If the bill herewith returned should become a law, it would permit the payment of a pension only from the date of its approval. Thus, if it did not result in loss to the claimant by superseding the action of the Pension Bureau, it is plain that it would be a useless enactment.
GROVER CLEVELAND.
EXECUTIVE MANSION, January 27, 1887.
To the Senate:
I hereby return without approval Senate bill No. 2173, entitled “An act granting a pension to Benjamin Obekiah.”
This bill directs that the beneficiary named therein be placed upon the pension roll, “subject to the provisions and limitations of the pension laws.”

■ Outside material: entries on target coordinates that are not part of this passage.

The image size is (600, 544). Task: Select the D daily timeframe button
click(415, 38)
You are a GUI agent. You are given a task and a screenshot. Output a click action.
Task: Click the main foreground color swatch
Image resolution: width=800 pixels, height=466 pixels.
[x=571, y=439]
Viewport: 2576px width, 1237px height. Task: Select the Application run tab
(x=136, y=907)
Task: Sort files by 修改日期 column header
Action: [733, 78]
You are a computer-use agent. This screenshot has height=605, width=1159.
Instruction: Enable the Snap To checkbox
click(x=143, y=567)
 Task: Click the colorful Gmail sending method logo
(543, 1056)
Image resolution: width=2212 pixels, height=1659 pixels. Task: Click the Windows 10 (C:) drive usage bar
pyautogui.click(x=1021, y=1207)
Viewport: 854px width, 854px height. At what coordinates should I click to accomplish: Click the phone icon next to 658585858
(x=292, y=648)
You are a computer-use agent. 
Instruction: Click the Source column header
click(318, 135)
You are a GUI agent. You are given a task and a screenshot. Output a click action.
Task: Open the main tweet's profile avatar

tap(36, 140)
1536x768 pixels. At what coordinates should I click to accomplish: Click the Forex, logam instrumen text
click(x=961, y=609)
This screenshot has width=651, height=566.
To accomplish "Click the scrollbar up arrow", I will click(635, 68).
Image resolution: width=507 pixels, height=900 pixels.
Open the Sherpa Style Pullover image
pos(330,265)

In July, 1886, the person named in this bill was placed upon the pension roll at a rate determined upon by the Pension Bureau, pursuant to the provisions and limitations of the pension laws; and it is entirely certain that the special act now presented to me would give the claimant no new rights or additional benefits.
GROVER CLEVELAND.
EXECUTIVE MANSION, January 27, 1887.
To the Senate:
I herewith return without approval Senate bill No. 127, entitled “An act for the relief of H.K. Belding.”
This bill directs the sum of $1,566 to be paid to the said H.K. Belding “for carrying the mails of the United States between the years 1858 and 1862.”
In April, 1858, a contract was awarded to the said Belding for carrying the mails from Brownsville, Minn., to Carimona, in the same State, a distance of 63 miles, and return, three times a week, for the sum of $1,800 per annum, said service to begin on the 1st day of July, 1858, and to terminate on the 30th day of June, 1862. This contract contained a provision that the Post-Office Department might discontinue the service in whole or in part, allowing to the contractor one month’s extra pay therefor.
On May 9, 1859, in consequence of a failure on the part of the Congress to make the necessary appropriation, a general reduction of mail service was ordered, and the service under the contract with the claimant was reduced to two trips per week from May 10, 1859, instead of three, as stipulated in the contract, and a deduction of one-third of the annual sum to be paid by the contract was made for such reduced service; and thereupon one month’s extra pay was allowed and paid the contractor on account of said reduction.
It is conceded that payment was made in full according to the terms of the contract up to the 10th day of May, 1859, but it is claimed that notwithstanding the reduction of the service to two trips per week and the receipt by the contractor of one month’s extra pay by reason thereof, he continued to perform the full service of three trips per week from the 10th day of May, 1859, to the 30th day of September, 1860, being seventeen months.